PROBLEM DESCRIPTION - Leave out the pictures, and copy exactly the lines from the line with "Where should I click to: Click" through the last line of the data below.

(Stored data)
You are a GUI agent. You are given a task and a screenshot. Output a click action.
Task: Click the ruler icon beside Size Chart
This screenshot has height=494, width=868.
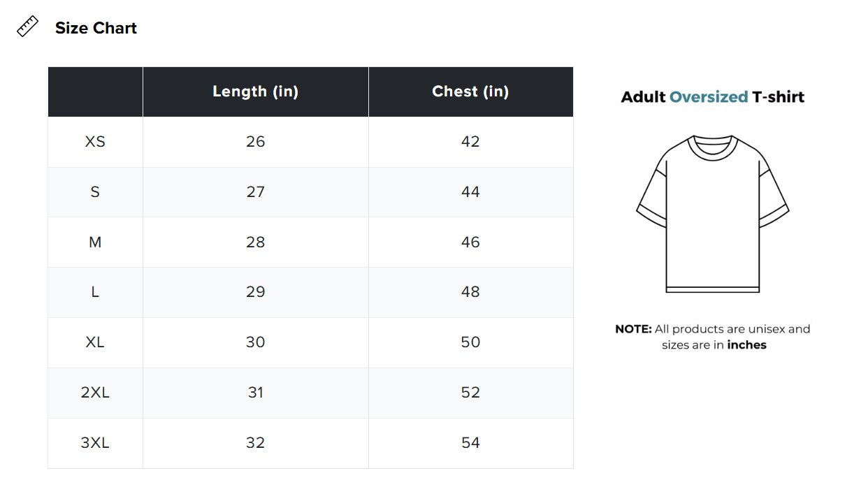27,27
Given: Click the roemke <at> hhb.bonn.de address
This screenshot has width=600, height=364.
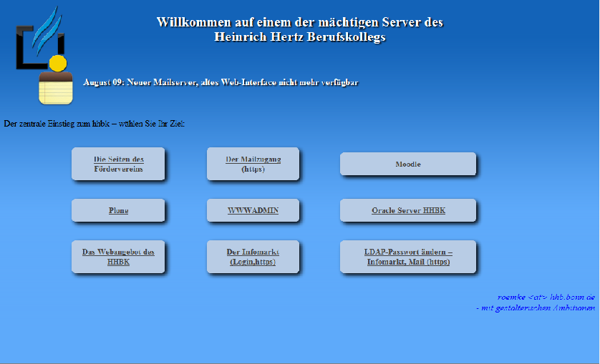Looking at the screenshot, I should (546, 297).
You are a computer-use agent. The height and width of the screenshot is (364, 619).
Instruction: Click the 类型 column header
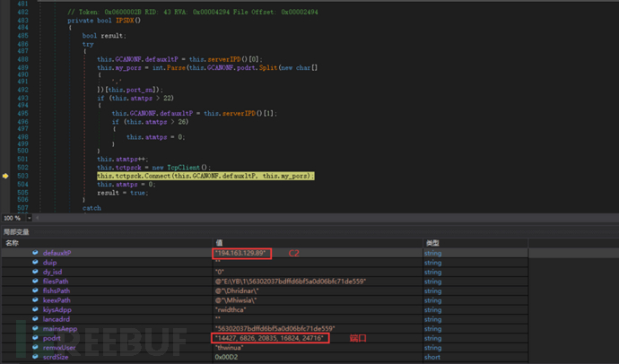click(431, 243)
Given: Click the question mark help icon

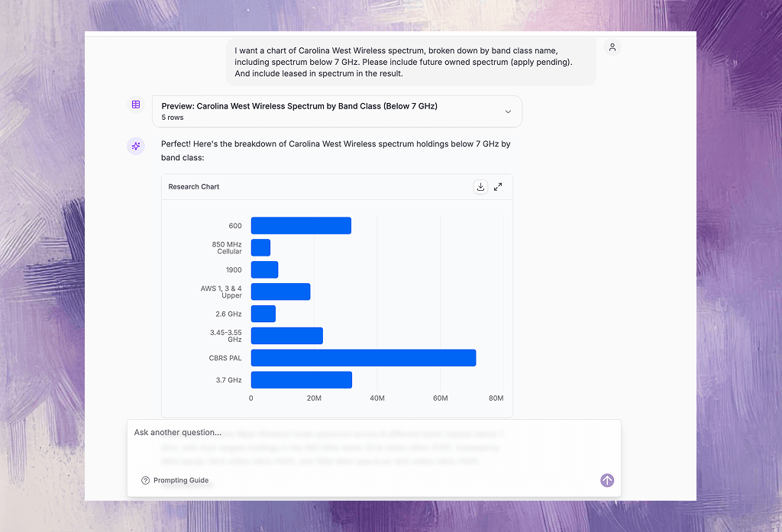Looking at the screenshot, I should (x=145, y=481).
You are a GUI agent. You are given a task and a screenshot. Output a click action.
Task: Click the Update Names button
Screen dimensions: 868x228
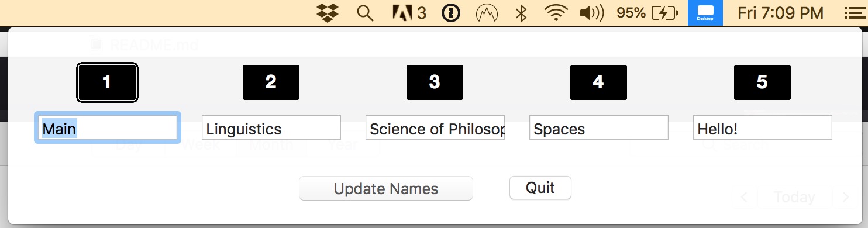tap(386, 188)

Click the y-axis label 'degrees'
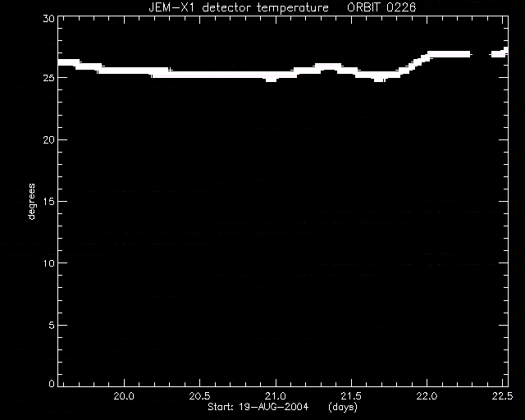31,201
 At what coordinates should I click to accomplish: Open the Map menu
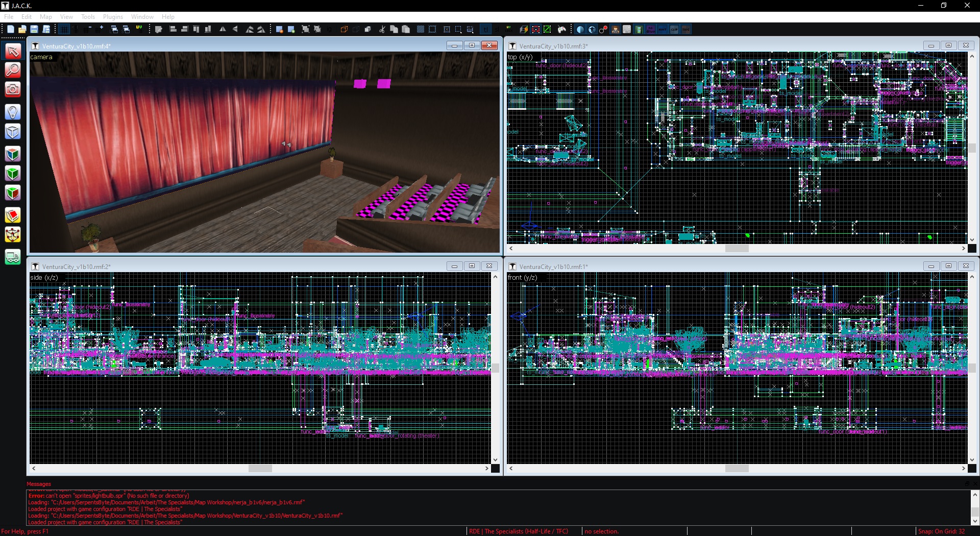point(46,17)
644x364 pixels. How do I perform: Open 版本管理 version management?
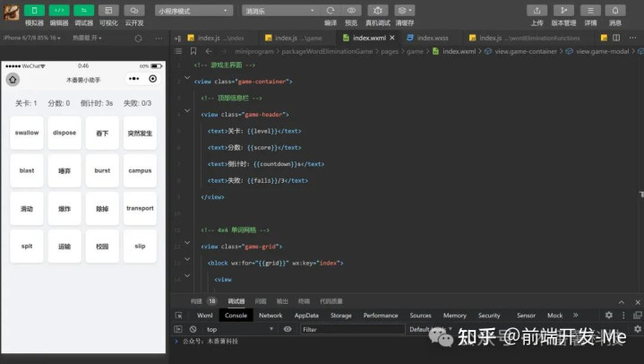click(x=563, y=10)
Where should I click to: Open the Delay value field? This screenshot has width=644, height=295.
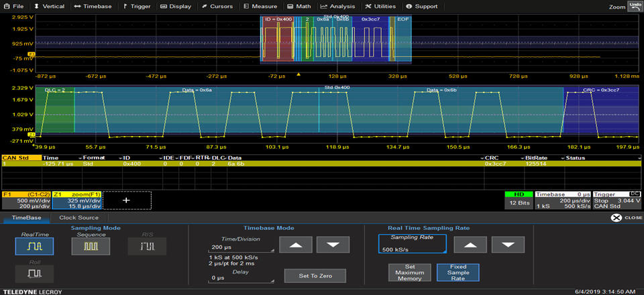tap(242, 277)
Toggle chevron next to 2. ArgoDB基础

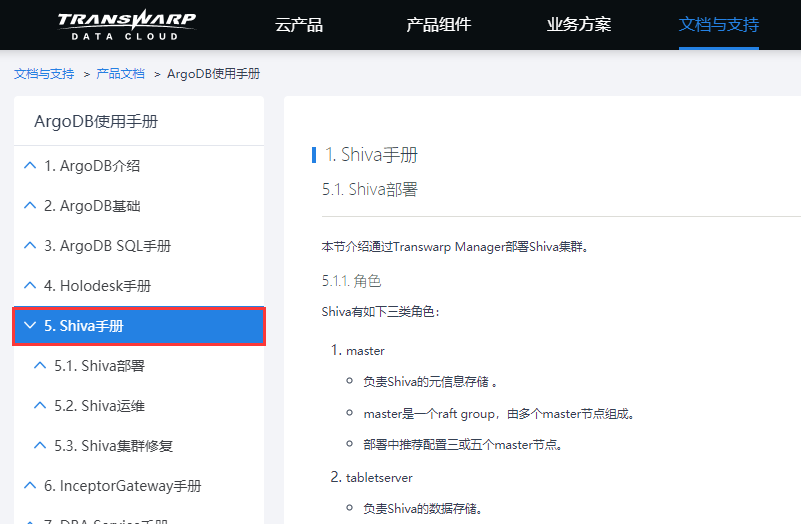pos(30,206)
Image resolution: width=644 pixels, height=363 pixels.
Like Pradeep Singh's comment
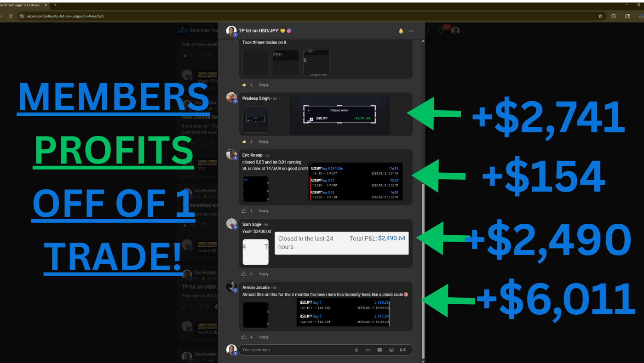click(244, 142)
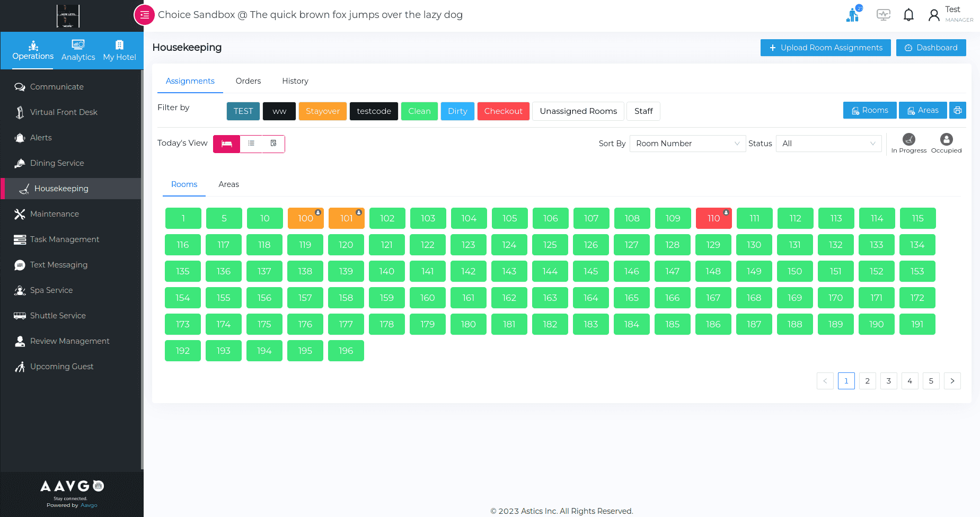Click the activity monitor icon in header

(x=883, y=15)
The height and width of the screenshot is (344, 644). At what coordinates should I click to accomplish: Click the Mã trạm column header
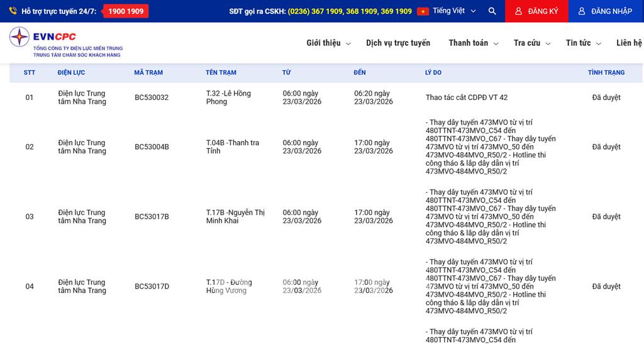(148, 72)
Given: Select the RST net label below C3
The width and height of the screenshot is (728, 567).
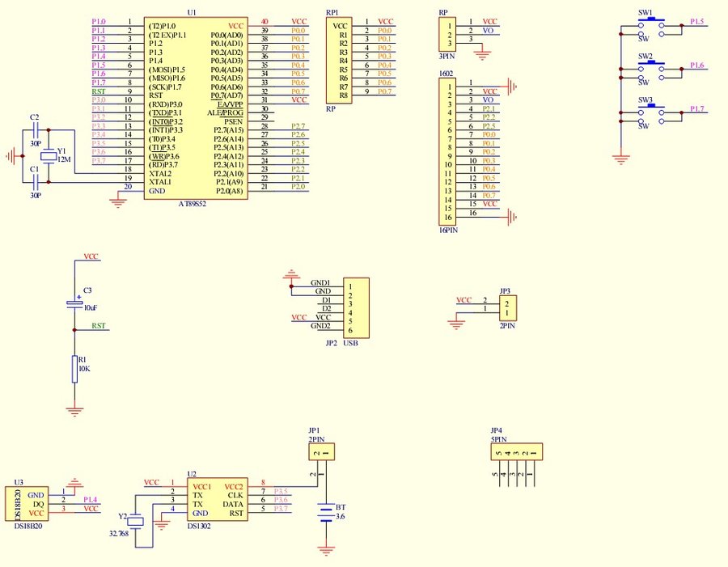Looking at the screenshot, I should [98, 326].
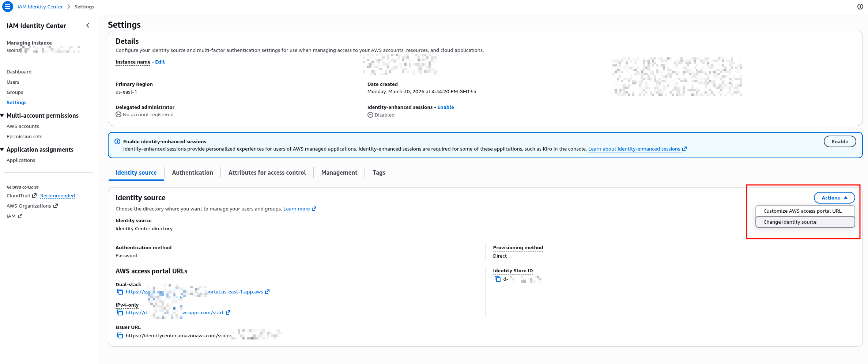This screenshot has height=364, width=868.
Task: Collapse Multi-account permissions section
Action: tap(3, 115)
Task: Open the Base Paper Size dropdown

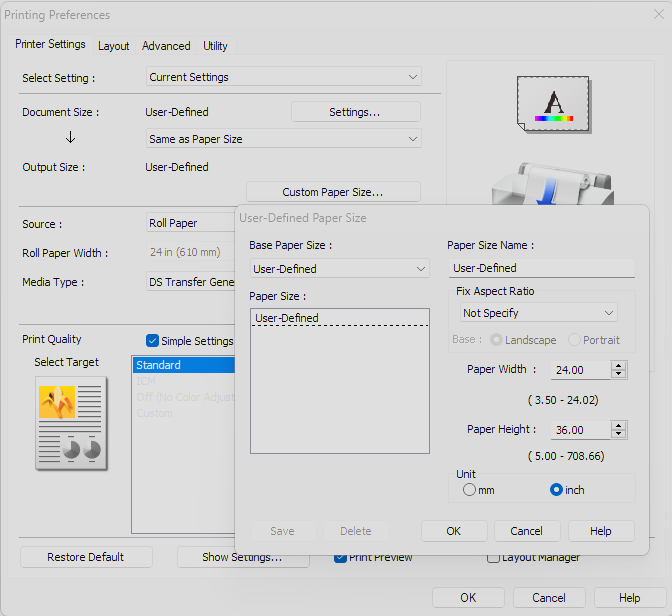Action: click(339, 269)

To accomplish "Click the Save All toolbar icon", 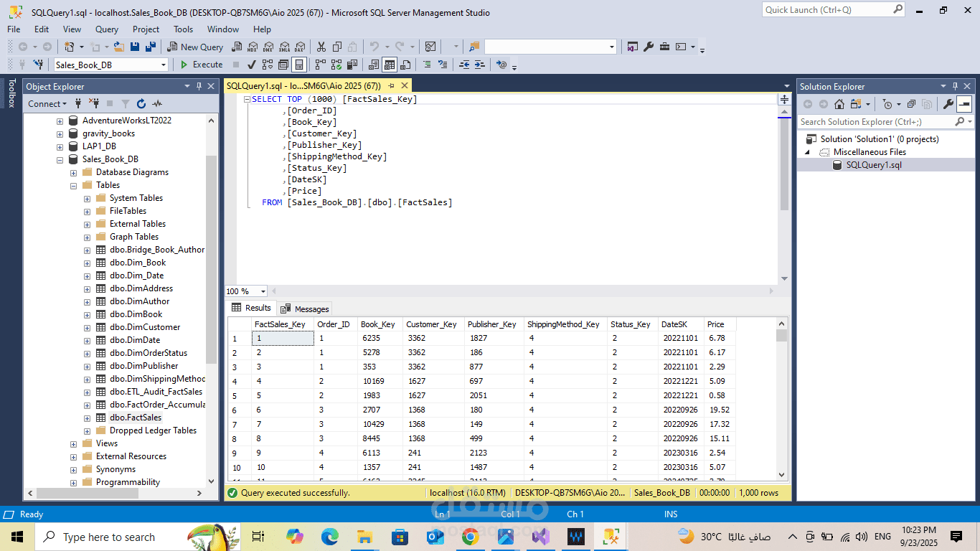I will [151, 47].
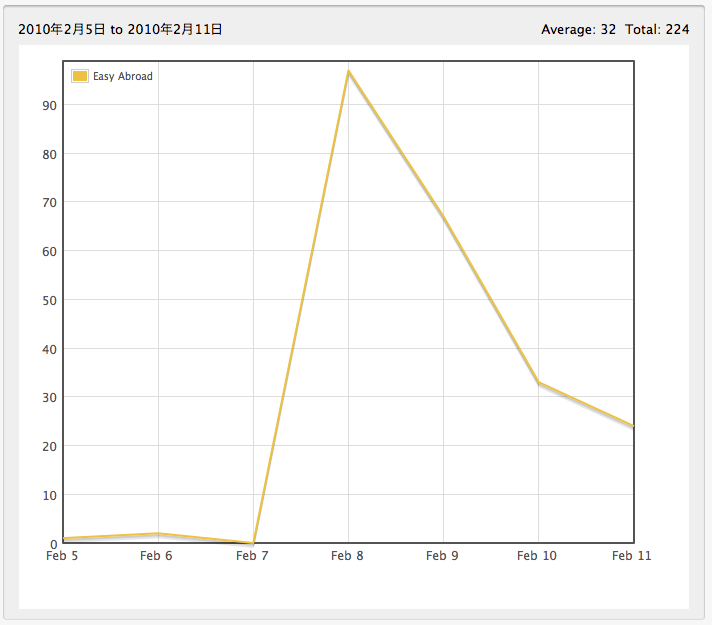Click the peak data point at Feb 8
712x625 pixels.
click(348, 71)
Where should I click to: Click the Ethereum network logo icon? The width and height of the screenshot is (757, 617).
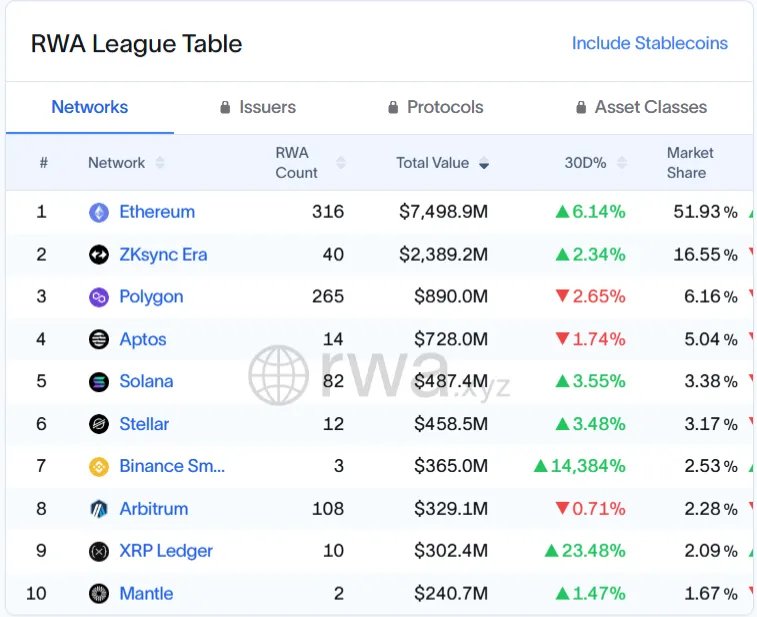coord(99,212)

RESPONSE BOX -
Where should I click to: Click the Ethereum network logo icon? The width and height of the screenshot is (757, 617).
coord(99,212)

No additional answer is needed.